Start of THE INPUT

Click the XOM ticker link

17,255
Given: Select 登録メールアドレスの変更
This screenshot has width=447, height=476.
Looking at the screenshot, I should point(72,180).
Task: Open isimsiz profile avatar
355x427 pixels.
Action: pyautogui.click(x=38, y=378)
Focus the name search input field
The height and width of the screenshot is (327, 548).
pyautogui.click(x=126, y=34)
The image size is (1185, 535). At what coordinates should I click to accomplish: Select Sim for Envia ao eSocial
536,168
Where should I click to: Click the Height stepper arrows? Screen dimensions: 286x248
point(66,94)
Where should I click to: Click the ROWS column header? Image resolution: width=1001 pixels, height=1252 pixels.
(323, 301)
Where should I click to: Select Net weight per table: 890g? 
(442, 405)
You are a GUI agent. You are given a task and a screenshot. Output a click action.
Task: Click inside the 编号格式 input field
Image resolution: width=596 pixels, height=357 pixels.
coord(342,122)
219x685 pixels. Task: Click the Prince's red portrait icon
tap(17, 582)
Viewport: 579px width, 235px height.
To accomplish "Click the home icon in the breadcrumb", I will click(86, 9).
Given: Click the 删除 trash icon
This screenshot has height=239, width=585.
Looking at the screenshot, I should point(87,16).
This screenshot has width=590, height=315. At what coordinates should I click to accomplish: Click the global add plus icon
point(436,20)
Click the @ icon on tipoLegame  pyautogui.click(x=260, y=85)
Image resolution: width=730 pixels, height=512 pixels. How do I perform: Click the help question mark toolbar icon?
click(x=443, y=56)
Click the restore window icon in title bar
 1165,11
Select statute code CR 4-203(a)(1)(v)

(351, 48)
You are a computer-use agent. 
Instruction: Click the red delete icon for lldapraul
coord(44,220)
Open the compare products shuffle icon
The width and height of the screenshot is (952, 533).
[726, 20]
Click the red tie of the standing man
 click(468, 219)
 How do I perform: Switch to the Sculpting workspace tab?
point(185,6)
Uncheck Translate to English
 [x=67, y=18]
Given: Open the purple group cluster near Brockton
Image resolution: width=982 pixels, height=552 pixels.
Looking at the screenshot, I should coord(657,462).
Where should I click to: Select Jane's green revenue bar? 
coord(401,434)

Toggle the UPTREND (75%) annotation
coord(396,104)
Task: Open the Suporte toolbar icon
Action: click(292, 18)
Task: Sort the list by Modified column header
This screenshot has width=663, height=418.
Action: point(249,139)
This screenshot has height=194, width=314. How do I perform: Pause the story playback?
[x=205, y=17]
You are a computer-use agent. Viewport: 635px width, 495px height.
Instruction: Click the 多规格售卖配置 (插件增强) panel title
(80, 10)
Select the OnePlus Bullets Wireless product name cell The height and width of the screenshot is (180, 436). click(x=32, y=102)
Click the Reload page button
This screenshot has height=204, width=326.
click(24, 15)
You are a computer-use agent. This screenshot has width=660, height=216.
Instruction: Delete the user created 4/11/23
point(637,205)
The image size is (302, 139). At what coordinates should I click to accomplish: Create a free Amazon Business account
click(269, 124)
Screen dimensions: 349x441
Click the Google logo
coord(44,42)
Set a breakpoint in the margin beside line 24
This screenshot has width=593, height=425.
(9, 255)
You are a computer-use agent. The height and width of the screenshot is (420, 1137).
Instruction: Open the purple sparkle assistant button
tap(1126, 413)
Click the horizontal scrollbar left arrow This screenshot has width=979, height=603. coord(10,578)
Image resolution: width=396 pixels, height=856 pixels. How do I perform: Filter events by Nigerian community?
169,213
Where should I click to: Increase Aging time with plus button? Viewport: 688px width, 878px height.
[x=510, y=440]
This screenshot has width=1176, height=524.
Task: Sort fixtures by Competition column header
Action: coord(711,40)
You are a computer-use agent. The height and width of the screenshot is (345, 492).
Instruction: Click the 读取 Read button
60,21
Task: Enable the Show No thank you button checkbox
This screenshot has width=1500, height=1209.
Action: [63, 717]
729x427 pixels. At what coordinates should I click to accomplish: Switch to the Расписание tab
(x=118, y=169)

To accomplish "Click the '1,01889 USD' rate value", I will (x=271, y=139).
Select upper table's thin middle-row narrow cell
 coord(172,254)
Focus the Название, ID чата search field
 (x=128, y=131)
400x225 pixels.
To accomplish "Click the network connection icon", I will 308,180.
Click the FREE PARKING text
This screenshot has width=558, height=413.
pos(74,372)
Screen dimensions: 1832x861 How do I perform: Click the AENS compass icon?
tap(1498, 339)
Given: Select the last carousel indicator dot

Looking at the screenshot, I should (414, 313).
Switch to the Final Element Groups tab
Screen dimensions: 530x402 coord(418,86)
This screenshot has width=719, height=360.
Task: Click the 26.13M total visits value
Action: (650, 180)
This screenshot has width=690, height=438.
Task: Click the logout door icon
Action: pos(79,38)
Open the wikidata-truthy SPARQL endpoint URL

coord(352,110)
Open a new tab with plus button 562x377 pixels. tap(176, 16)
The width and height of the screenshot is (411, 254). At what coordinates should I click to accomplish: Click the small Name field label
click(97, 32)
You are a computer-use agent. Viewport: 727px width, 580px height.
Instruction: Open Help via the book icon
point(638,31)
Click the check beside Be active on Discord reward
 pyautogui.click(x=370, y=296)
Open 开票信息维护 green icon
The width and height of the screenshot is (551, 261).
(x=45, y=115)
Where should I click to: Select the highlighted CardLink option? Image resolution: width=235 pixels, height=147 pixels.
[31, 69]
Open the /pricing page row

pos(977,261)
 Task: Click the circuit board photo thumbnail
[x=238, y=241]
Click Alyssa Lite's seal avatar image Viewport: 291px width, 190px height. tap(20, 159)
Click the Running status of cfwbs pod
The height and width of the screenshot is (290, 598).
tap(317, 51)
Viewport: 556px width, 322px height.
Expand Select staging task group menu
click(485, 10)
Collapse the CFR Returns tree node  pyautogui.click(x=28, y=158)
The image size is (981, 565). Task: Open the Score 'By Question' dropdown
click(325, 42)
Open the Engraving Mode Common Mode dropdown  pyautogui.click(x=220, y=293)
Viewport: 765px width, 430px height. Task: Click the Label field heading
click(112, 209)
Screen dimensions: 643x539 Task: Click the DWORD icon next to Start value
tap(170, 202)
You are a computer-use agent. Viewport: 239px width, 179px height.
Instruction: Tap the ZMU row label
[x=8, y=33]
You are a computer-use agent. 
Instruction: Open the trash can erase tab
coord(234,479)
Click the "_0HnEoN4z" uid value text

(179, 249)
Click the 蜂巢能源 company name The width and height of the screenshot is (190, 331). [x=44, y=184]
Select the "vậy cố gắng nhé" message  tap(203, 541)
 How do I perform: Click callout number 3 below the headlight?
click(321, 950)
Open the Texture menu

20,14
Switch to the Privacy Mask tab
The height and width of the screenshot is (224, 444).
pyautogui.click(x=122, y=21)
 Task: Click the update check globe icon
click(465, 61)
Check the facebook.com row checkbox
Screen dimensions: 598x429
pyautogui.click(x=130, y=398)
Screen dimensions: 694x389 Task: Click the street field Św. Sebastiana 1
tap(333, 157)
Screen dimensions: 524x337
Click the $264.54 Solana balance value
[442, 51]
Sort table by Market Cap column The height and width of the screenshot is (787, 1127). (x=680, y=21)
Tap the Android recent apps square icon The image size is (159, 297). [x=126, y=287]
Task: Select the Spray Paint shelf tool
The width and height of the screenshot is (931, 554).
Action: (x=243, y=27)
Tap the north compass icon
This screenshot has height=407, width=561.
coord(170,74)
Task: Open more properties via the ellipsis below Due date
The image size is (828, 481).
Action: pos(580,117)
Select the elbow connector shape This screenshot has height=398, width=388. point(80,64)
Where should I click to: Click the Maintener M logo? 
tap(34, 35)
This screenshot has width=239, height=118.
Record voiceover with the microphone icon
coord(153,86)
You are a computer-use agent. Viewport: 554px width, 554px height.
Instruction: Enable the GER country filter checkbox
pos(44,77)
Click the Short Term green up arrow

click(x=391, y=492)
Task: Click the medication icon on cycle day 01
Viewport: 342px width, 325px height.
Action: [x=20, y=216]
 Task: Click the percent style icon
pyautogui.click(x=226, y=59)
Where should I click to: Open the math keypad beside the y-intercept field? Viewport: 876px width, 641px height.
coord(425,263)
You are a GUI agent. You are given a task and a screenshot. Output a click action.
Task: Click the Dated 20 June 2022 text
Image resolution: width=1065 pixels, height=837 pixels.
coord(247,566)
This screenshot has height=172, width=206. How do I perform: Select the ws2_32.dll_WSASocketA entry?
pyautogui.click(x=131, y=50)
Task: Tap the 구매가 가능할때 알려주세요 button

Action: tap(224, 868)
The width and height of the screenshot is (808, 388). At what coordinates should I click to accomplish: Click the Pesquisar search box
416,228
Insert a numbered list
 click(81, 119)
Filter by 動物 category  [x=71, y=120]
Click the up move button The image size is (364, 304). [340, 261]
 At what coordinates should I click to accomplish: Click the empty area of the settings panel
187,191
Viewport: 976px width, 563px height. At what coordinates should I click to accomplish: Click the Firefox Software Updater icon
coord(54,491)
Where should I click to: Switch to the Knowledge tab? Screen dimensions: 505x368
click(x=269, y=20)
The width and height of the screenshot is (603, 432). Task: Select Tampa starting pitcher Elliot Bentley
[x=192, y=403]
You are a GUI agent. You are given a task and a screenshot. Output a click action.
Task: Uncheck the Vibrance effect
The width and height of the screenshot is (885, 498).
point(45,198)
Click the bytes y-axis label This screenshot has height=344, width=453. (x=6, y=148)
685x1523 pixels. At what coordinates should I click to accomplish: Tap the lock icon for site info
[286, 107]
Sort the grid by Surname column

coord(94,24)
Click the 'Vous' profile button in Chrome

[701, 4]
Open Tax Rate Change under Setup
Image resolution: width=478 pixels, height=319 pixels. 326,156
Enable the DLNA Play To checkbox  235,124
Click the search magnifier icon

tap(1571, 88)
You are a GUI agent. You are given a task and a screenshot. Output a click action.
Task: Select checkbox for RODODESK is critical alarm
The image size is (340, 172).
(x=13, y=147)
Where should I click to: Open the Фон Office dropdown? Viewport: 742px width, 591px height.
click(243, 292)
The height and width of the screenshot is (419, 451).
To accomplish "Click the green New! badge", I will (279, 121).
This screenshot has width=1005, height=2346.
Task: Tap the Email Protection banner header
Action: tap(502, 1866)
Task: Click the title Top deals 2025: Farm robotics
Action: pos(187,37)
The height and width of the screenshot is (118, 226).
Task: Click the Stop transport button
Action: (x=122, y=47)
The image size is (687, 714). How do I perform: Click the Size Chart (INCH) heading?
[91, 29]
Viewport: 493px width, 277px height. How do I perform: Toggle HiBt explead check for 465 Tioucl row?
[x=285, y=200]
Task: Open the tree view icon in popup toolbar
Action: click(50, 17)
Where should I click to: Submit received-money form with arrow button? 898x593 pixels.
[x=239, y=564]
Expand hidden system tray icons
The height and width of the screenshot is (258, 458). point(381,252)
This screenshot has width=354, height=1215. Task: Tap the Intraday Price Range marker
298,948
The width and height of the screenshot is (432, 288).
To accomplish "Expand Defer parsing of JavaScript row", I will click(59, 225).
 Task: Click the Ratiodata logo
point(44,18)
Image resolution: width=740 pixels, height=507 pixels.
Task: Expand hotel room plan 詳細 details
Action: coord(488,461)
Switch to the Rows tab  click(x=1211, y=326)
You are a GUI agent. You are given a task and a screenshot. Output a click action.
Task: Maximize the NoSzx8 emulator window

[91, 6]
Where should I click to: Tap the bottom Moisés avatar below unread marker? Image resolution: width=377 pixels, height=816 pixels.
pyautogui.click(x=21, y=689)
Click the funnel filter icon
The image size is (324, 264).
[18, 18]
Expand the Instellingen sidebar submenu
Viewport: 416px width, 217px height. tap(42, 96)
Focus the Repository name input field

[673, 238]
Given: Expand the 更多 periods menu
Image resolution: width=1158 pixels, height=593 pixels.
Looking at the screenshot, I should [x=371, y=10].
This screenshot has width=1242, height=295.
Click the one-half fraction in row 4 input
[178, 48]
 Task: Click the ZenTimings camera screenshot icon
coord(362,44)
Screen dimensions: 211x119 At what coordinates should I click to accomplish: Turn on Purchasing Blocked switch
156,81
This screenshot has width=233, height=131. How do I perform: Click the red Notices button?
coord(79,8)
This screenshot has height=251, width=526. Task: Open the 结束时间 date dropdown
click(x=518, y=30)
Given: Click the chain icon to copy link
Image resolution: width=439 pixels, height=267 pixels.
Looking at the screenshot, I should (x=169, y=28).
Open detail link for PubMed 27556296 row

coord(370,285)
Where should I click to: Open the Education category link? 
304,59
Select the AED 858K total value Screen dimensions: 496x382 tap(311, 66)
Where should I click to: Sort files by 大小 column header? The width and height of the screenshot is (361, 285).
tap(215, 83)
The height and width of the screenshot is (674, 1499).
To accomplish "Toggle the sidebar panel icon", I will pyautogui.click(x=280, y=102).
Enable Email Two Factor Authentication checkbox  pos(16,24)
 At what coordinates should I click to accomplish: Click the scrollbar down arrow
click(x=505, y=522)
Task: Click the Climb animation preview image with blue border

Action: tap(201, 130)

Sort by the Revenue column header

End of THE INPUT

§ **WORK TASK**
All lines above between those holding "The width and height of the screenshot is (885, 498)." and "The height and width of the screenshot is (419, 451).", inclusive, must be set down unchanged, and no other line may be included.

§ **TASK ANSWER**
The width and height of the screenshot is (885, 498).
point(45,198)
Click the bytes y-axis label This screenshot has height=344, width=453. (x=6, y=148)
685x1523 pixels. At what coordinates should I click to accomplish: Tap the lock icon for site info
[286, 107]
Sort the grid by Surname column

coord(94,24)
Click the 'Vous' profile button in Chrome

[701, 4]
Open Tax Rate Change under Setup
Image resolution: width=478 pixels, height=319 pixels. 326,156
Enable the DLNA Play To checkbox  235,124
Click the search magnifier icon

tap(1571, 88)
You are a GUI agent. You are given a task and a screenshot. Output a click action.
Task: Select checkbox for RODODESK is critical alarm
The image size is (340, 172).
(x=13, y=147)
Where should I click to: Open the Фон Office dropdown? Viewport: 742px width, 591px height.
click(243, 292)
The height and width of the screenshot is (419, 451).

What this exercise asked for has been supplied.